Our study provides the first experimental evidence linking deficits in hypothalamic MC4R signaling to AAP-induced metabolic syndrome. We uncovered two mechanisms whereby risperidone impairs energy balance through MC4Rs. First, haploinsufficiency of Mc4r leads to hyperphagia and obesity (Vaisse et al., 1998; Yeo et al., 1998). We found that risperidone treatment decreased Mc4r mRNAs in the hypothalamus. The reduction could be detected as early as 5 d after risperidone exposure and occurred before the onset of obesity. An earlier study suggested that Mc4r was a transcriptional target of the transcription factor nescient helix-loop-helix 2 (Nhlh2; Wankhade and Good, 2011). However, Nhlh2 expression did not change in response to risperidone treatment. Therefore, future work is warranted to investigate the transcriptional or the post-transcriptional mechanisms whereby risperidone regulates Mc4r expression. Second, chemogenetic silencing of MC4RPVH neurons resulted in hyperphagia and obesity in mice (Garfield et al., 2015; Li et al., 2019). Remarkably, whole-cell patch-clamp recording demonstrated for the first time that risperidone acutely inhibited the activity of genetically labeled MC4RPVH neurons. The hyperpolarizing effect was observed in nearly half (46.9%) of the neurons recorded and can be prevented by pretreatment with an MC4R blocker, JKC-363. Of note, while risperidone still inhibited a smaller percentage of recorded PVH non-MC4R neurons (15%), risperidone-induced hyperpolarization in these neurons cannot be blocked by JKC-363. Moreover, the Drd2 is a common target of antipsychotic drugs and is responsible for their antipsychotic effects (Lett et al., 2012). Interestingly, Drd2 is expressed by some MC4R neurons (Oude Ophuis et al., 2014). Therefore, it raises the possibility that risperidone may regulate activities of MC4RPVH neurons through Drd2. However, L-741626, a dopamine D2 receptor antagonist, did not prevent risperidone-induced inhibition of MC4RPVH neurons, suggesting that risperidone’s effect on MC4RPVH neuron activity is independent of Drd2.

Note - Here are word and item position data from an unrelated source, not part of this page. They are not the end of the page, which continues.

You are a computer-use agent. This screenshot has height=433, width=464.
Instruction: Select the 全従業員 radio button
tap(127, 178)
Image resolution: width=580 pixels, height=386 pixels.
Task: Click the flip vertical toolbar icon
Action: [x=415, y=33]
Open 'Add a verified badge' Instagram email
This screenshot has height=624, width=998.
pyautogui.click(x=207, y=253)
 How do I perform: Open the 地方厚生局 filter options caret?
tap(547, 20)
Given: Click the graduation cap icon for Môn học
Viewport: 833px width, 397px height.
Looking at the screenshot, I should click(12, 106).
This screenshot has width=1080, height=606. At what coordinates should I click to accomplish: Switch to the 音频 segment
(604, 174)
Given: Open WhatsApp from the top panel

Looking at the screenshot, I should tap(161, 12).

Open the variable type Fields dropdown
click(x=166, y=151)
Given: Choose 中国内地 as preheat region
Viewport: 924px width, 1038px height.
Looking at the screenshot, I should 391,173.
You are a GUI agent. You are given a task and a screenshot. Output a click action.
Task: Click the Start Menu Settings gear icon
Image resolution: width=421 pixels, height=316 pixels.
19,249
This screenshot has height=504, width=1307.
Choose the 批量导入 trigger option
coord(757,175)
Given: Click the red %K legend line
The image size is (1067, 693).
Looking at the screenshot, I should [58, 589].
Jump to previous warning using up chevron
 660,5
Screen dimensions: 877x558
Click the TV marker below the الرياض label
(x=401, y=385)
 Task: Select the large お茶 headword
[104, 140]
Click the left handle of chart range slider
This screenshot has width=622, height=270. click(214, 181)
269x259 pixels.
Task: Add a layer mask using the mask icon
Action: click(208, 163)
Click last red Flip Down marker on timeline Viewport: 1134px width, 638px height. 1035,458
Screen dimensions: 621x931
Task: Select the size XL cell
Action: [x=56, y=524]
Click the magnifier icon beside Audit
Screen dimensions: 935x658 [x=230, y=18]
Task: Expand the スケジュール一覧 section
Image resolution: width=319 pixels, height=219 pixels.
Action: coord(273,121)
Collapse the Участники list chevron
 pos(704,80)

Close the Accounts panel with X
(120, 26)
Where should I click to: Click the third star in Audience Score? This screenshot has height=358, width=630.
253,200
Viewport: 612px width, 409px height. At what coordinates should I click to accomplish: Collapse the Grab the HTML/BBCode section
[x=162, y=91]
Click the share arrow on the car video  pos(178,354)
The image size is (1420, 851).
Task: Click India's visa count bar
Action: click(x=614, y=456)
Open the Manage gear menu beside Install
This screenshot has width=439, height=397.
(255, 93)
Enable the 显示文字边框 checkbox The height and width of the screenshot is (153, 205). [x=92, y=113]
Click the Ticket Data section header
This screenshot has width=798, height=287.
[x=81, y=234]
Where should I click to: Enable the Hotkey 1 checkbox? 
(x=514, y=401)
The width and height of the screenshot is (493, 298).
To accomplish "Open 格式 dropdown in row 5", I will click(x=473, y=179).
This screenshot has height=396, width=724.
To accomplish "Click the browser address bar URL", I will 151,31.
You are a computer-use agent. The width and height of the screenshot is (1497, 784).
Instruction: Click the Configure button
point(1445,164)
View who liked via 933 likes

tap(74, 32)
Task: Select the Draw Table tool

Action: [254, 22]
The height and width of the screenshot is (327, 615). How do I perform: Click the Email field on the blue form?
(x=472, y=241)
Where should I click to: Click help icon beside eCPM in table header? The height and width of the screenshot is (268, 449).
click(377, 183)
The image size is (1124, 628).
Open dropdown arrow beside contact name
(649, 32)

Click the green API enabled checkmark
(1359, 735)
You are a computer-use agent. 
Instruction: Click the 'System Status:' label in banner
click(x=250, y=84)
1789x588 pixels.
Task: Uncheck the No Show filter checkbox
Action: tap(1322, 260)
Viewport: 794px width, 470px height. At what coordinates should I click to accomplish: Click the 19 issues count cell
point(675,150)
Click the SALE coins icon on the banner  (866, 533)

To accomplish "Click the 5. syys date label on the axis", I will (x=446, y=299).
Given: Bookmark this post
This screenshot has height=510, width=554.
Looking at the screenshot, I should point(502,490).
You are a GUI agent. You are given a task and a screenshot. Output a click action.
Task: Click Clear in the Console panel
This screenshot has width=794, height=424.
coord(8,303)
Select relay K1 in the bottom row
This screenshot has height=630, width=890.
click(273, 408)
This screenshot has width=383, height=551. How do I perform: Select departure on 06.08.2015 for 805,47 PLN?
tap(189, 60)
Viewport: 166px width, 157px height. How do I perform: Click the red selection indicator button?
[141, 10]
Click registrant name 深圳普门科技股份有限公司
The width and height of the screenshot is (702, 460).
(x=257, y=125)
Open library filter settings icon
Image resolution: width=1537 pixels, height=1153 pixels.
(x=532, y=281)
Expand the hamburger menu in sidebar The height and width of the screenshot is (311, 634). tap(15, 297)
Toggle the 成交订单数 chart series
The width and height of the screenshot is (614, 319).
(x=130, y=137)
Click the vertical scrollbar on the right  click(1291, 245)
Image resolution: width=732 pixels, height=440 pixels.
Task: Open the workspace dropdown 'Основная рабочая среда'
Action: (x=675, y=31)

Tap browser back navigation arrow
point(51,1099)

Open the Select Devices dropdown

In addition to Drd2, risperidone directly binds other G protein–coupled receptors and functions as an inverse agonist (Lett et al., 2012). Our observation that risperidone-induced hyperpolarization was blocked by two MC4R agonists (MTII and setmelanotide) suggests that risperidone could also act as an inverse agonist for MC4R and compete with its endogenous ligand α–melanocyte-stimulating hormone for direct binding. Nevertheless, evidence supporting such a direct interaction is lacking, which is a limitation of the current study. Similarly, the intracellular signaling cascade that mediates risperidone’s effect within MC4RPVH neurons remains to be determined. We found that risperidone-induced hyperpolarization involved the opening of a postsynaptic potassium conductance. Interestingly, Cone and colleagues recently reported that regulation of firing activity of MC4RPVH neurons was independent of Gs α-subunit signaling but was mediated by ligand-induced coupling of the inwardly rectifying potassium channel 7.1 (Ghamari-Langroudi et al., 2015). Therefore, it remains to be determined whether risperidone hijacks the same pathway to inhibit MC4RPVH neurons. It is worth mentioning that, in addition to MC4RPVH neurons, MC4Rs in other hypothalamic and extra-hypothalamic neurons have been implicated in the regulation of food intake and body weight (Cui and Lutter, 2013; Rossi et al., 2011). Risperidone treatment could have similar effects on Mc4r expression and/or activity in these neurons. Therefore, risperidone-induced metabolic deficits could be the result of MC4Rs/MC4R neuron deficiency at multiple brain nodes.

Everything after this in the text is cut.